When Holiday Parties Go Bad

A holiday party in Dyersville, Iowa took a frightening turn when one employee shanked another employee with a candy cane that had been whittled down to a very dangerous weapon. Police were called to Kayla’s Kuntry Kitchen sometime late Sunday evening after the popular restaurant had closed early for its annual Christmas party. Waitress Heather Dipinsky, 24, was arrested on the scene while her co-worker, 43-year-old Darla Dipinsky was treated for minor injuries. The two women are mother and daughter.

Kayla Kuntablo, the owner of the restaurant, was shocked by what went down. “Them two have been at each other for a couple of weeks. It all started when Heather got in the weeds one night and her Mama went and covered her section for a bit. Well, Darla kept them tips from Heather’s tables and it just went downhill from there.
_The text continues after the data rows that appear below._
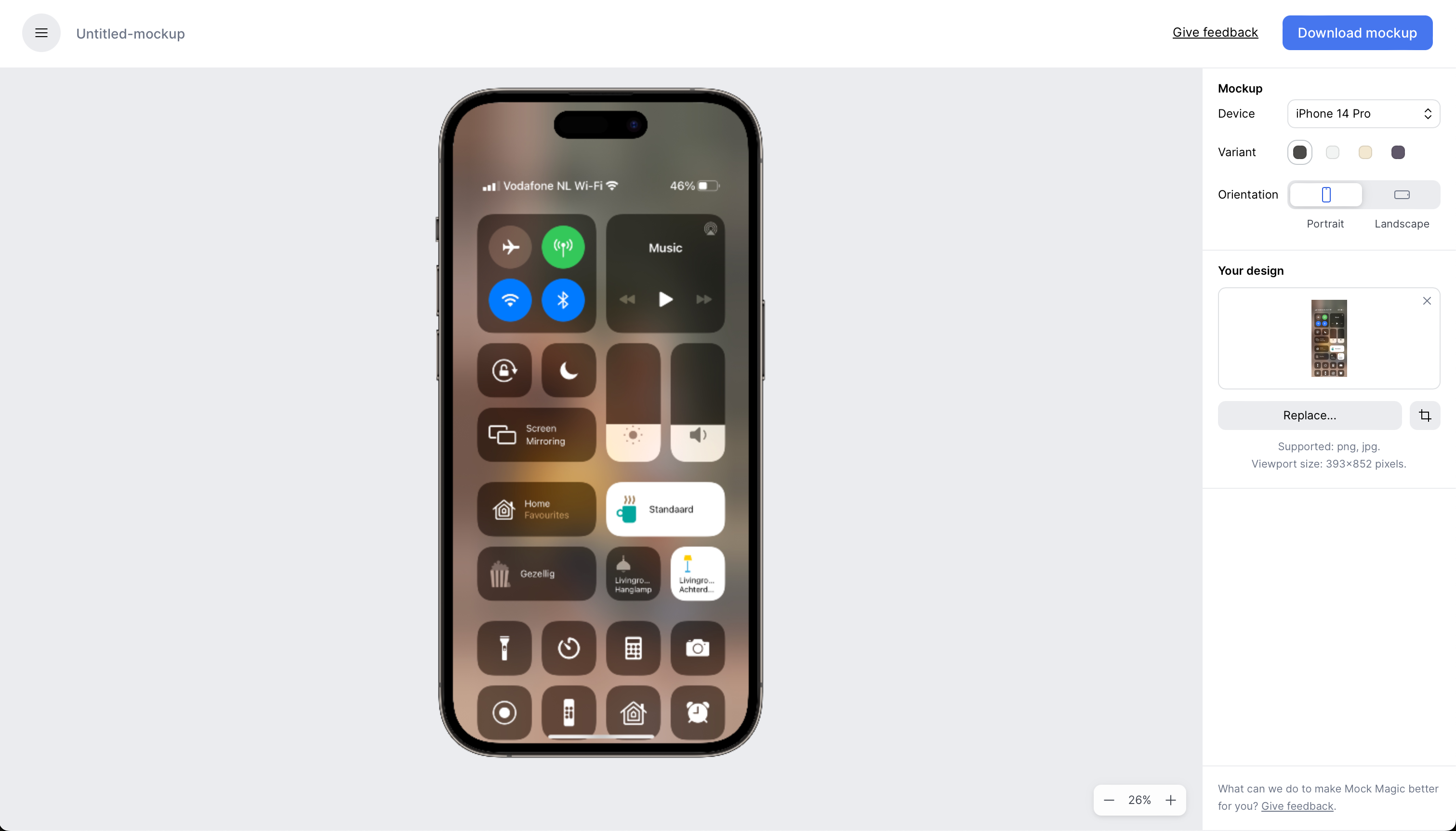Screen dimensions: 1456x831
Task: Click the hamburger menu icon top-left
Action: coord(42,33)
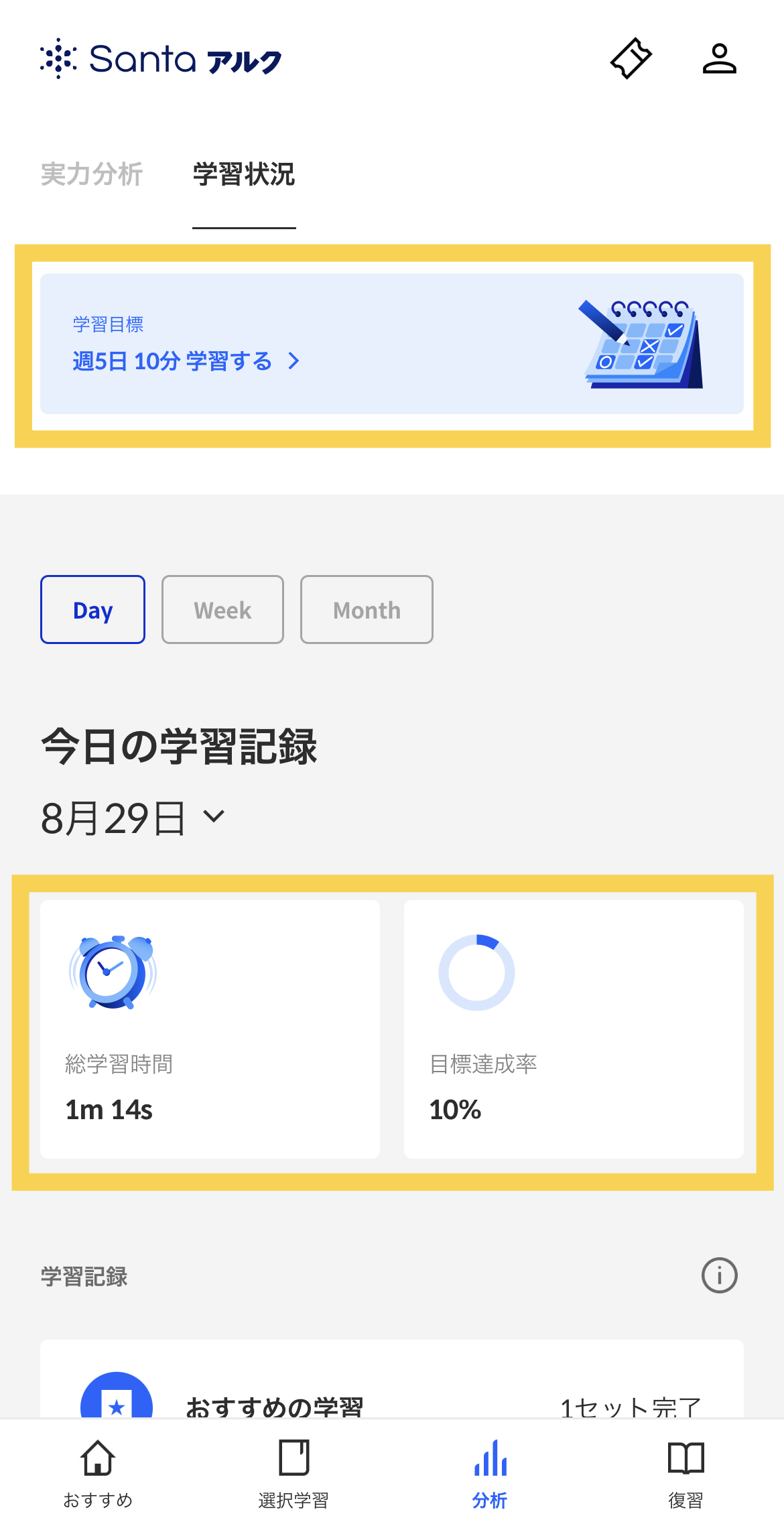Click the 学習記録 info icon
Viewport: 784px width, 1534px height.
tap(719, 1275)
They love each other but sometimes they just don’t like each other, you know?”

Co-workers say the feud had escalated earlier in the day when Darla spilled some hot chocolate onto her daughter’s lap, claiming it was an accident. Line cook, Robert “Bobby Boy” Reed says he saw it happen and it “certainly didn’t look like no accident.” He goes on to say, “Even if it was an accident, it doesn’t matter. Our hot chocolate machine sucks and it’s barely lukewarm anyway.”

After the eatery closed, the group had some egg nog and began playing the Dirty Santa gift exchange game where one person is entitled to “steal” a gift from someone else. Everyone had their eye on the $20 gift card from Wal-Mart that had been “stolen” several times already. When Darla opted to take it from her daughter, Heather produced the candy cane that she had been sucking on for 15 minutes, creating a “shank” and attempted to stab her mother in the leg. The wound was superficial. Heather was immediately subdued by a co-worker who knocked her to the ground with a ten pound bag of potatoes that some asshole was trying to pan off as a fucking Christmas present when everyone knew he had just gotten the potatoes from dry storage.
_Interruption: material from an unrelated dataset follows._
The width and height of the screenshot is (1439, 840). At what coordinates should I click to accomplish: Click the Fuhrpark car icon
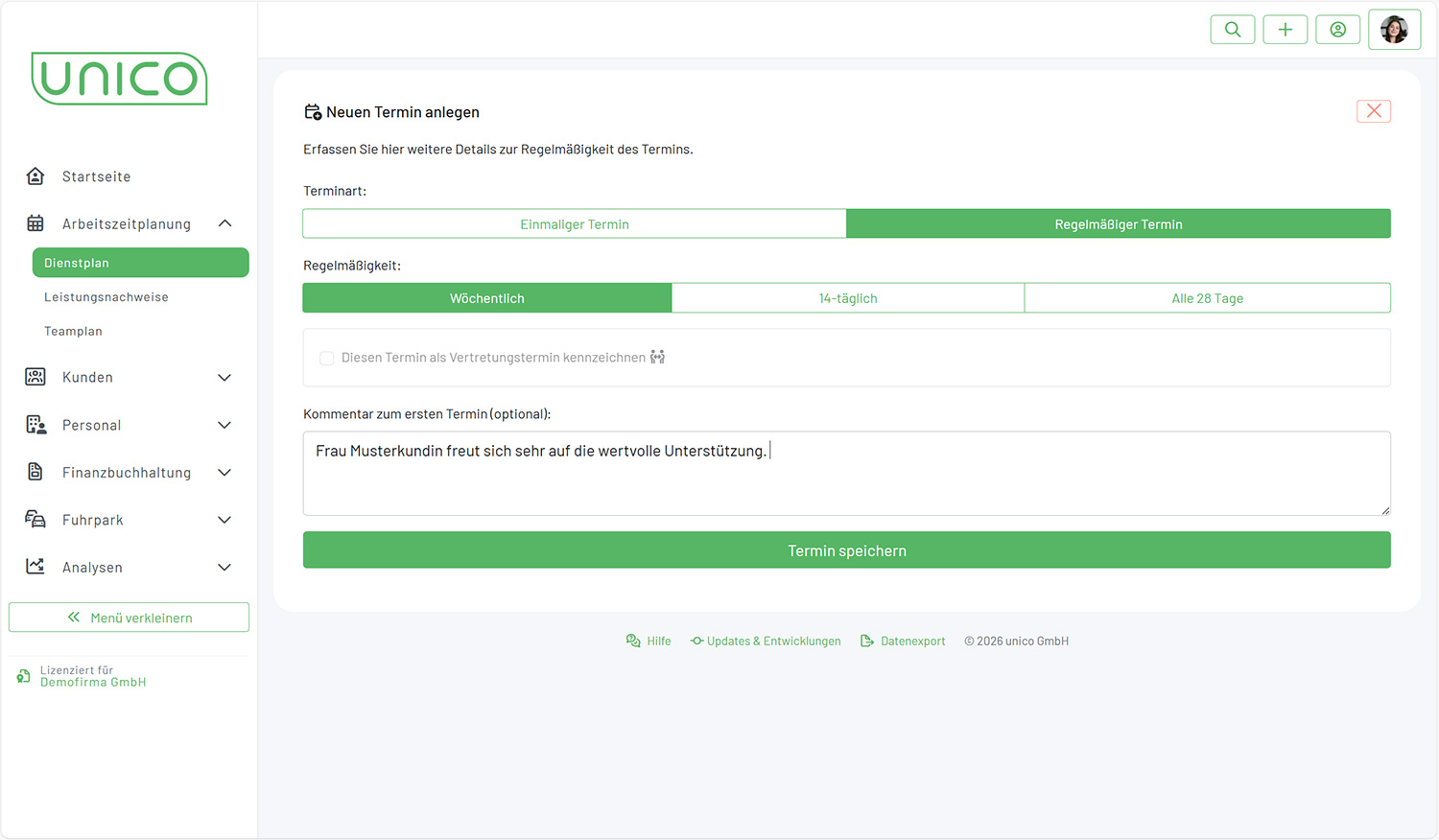[x=35, y=520]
Police and paramedics arrived quickly seeing that local sheriff, Roscoe Coltrane happened to be next door having a beer. Darla was given a Dora the Explorer Band Aid and quickly went in for her fifth Solo cup of egg nog.  As Heather was put into handcuffs and the “weapon” was confiscated, her mother was quoted as saying, “I ain’t surprised she was able to get that candy cane into such a sharp point. She’s real good at sucking. Been doing it since seventh grade.”

The party continued and forty-five minutes later, Heather returned. The elder Dipinsky decided to not press charges and the two have since made up. However, they have decided to no longer work the same shifts; one will work the breakfast/lunch while the other will do dinners. No word on who ended up with the $20 gift card from Wal-Mart.

You can read the whole story here.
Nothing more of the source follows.